埼玉県から移住、この秋念願の農業経営をスタートする40代ご夫婦

福島市の名産といえば桃を始めとする多種多様な果物。果物は福島市の農業産出額(174.1億円)の約6割を占める重要な作物です。 特に「もも」「日本なし」は、いずれも全国2位の産出額を誇っています(※)。その大事な産業を支えるのは、日々美味しい果物作りに励む農家の皆さんですが、高齢化と後継者不足が長年の課題となっています。一方で、自然と向き合い作物を育てるこの仕事に魅力を感じ、新たに就農を志す方もいます。(※)数字はすべて平成30年分のデータ

福島市移住者インタビュー第二回は、埼玉県桶川市から移住した菊地俊作さん(45才)由美さん(44才)ご夫妻。農業高校の教員をしていた俊作さんですが、教えるのではなく自ら農業に就きたいと移住を決意、現在は飯坂町東湯野で果樹農家を営む伊藤隆徳さんの指導のもと、夫婦で農業見習いをしながら開業準備をされています。作業の合間の菊地さんご夫婦をお訪ねし、お話を伺いました。(聞き手・文  熊坂仁美   / 福島市観光ノート編集長)

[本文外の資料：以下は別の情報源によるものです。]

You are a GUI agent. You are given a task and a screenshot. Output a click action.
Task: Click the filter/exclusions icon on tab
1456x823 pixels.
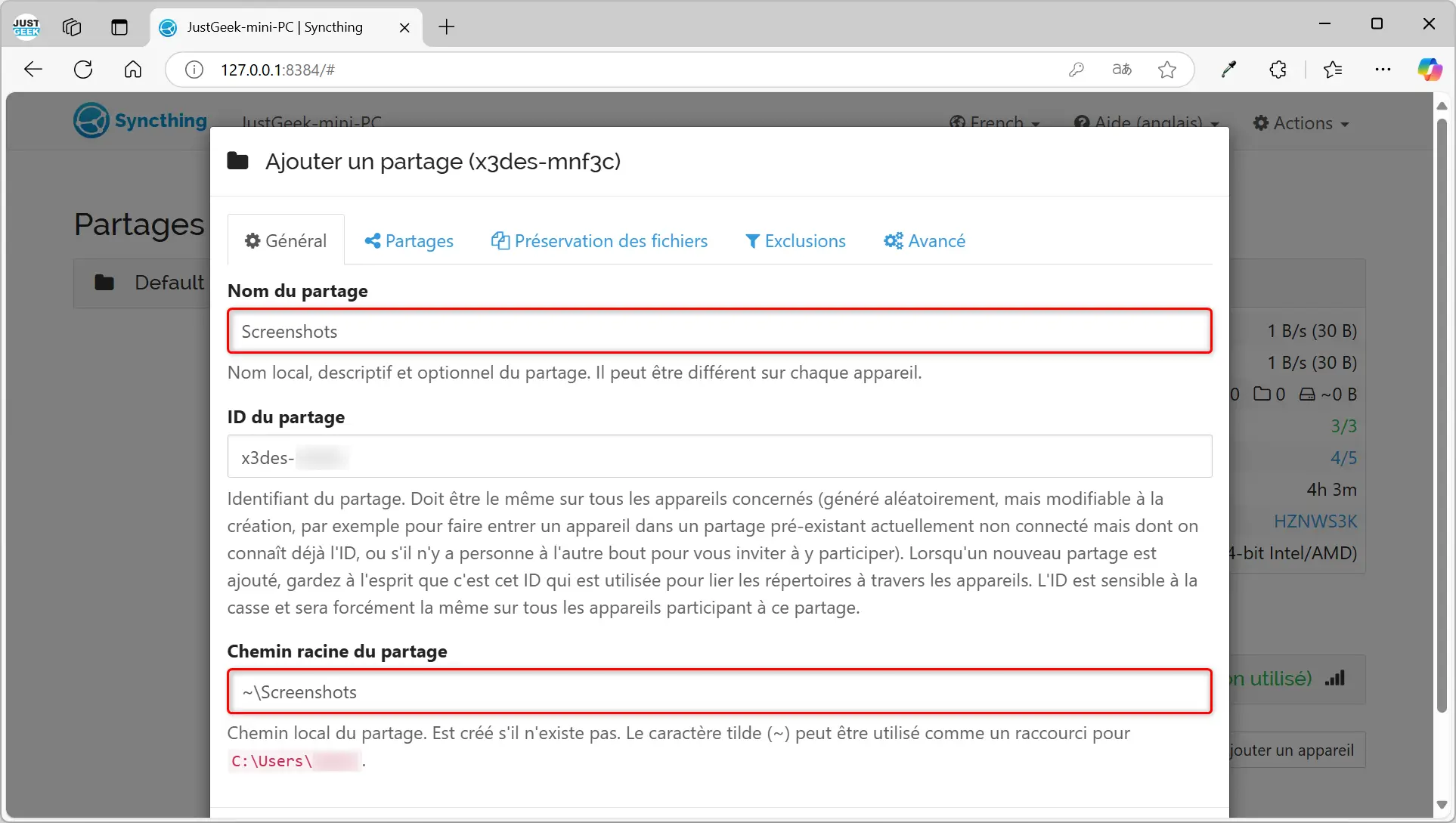(x=751, y=240)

今回、菊地さんご夫婦のメンター役となった「株式会社フルーツファームいとう園」 伊藤隆徳さんを囲んで。

美しい山々を見渡しながら農作業する毎日

熊坂:お二人は移住されてまだ1ヶ月ということですが、新しい生活はいかがですか。

菊地俊作さん(以下、俊作さん):移住前に何度かこちらに来て、いい場所だということはわかっていたのですが、実際に畑で仕事してみると、遠くに安達太良山や雪をかぶった吾妻山、新幹線が通るのも見えてとても眺めがいいんです。こんな風景を見ながら作業できるって本当にありがたいなあと。

菊地由美さん(以下、由美さん):おかげさまで本当に気持ちよく作業させていただいています。

「このあたりは緩斜面で地形もいいし、最初に来た時からいい場所だなあと思っていました」と俊作さん。 

コロナで時間の余裕が生まれ、就農・移住に一歩踏み出す

熊坂:俊作さんは農業高校の先生をされていたということで、農業の専門知識をすでにお持ちだったのですね。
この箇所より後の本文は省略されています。